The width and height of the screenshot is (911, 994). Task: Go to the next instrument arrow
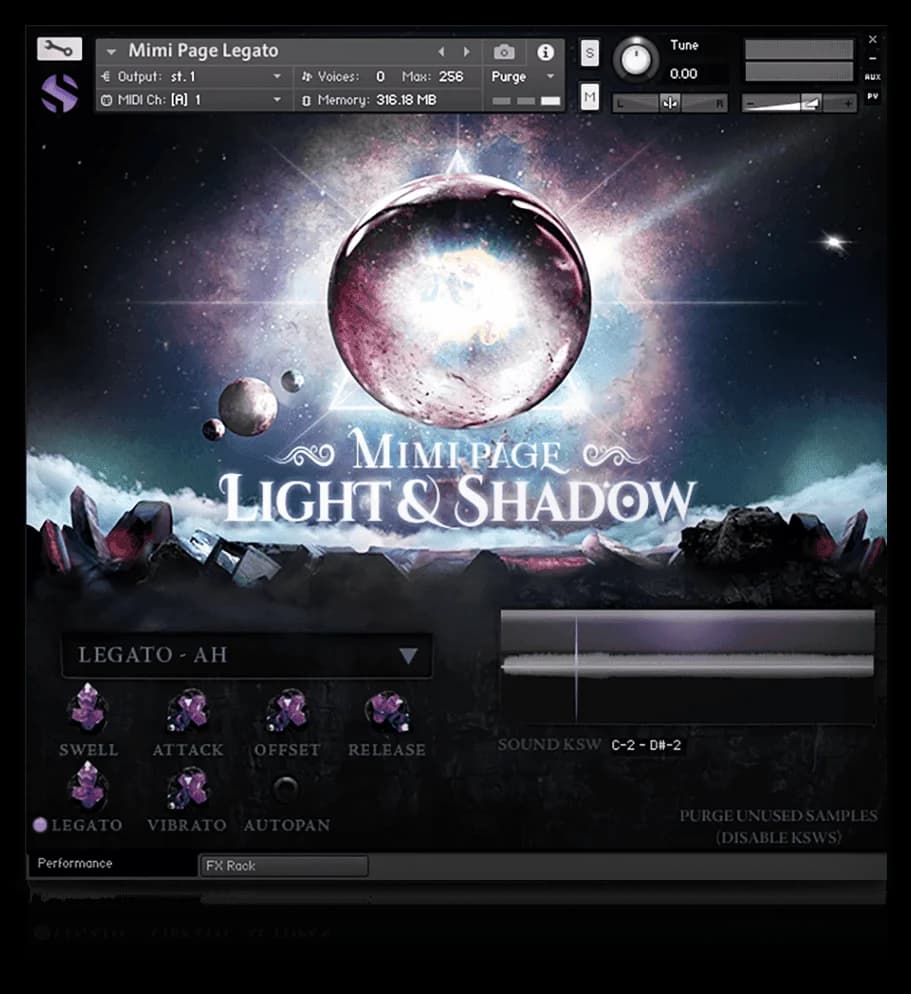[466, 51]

--- --- ---

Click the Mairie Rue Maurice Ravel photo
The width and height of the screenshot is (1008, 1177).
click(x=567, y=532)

--- --- ---

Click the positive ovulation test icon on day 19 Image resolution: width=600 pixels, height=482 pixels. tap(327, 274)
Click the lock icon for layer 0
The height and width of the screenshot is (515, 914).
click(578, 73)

--- --- ---

Count the lines in the listing above that contain the word "icon", and reply with the number only.

# THE RESPONSE:
2